Mr Rolle, meanwhile, said the risk-based KYC approach was part of the Central Bank’s strategy to ensure that more residents were brought into the formal banking system.
“We’re putting the thrust on financial inclusion,” he added, “and the ease of opening an account in the banking system. We have a sizeable immigrant population in the Bahamas that is completely shut off. We have to reduce the exposure of this population to criminality and other ills from amassing unbanked cash.”
The Governor acknowledged that developing a consumer protection framework for Bahamian financial services customers was “long overdue”, revealing that the Central Bank was recommending the creation of an industry ombudsman.
“We’re looking, from an advisory point of view, having in place in the near term a financial services ombudsman, so that there is a more defined mechanism for persons to seek recourse around disputes involving products and services,” Mr Rolle said.
“While it’s most effective with supporting legislation in place, we anticipate significant benefits from such an office even before that happens.”
Mr Rolle said the Central Bank expected to be “fully entrenched” in its consumer protection plans within nine months, having already sought bids from companies to assist it on the project.

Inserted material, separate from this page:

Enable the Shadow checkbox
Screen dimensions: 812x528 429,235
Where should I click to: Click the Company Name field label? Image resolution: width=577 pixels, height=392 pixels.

The banking sector regulator is also planning to work with fellow supervisors, the Insurance Commission of the Bahamas and Securities Commission, to make sure “we’re all on the same page” on the issue.
“There’s a need for consumers to better understand their rights as users of financial products and services,” Mr Rolle said. “We believe that functional financial literacy provides the best form of consumer protection.
“We want citizens to have a much better understanding of debt management issues. How much debt is too much?”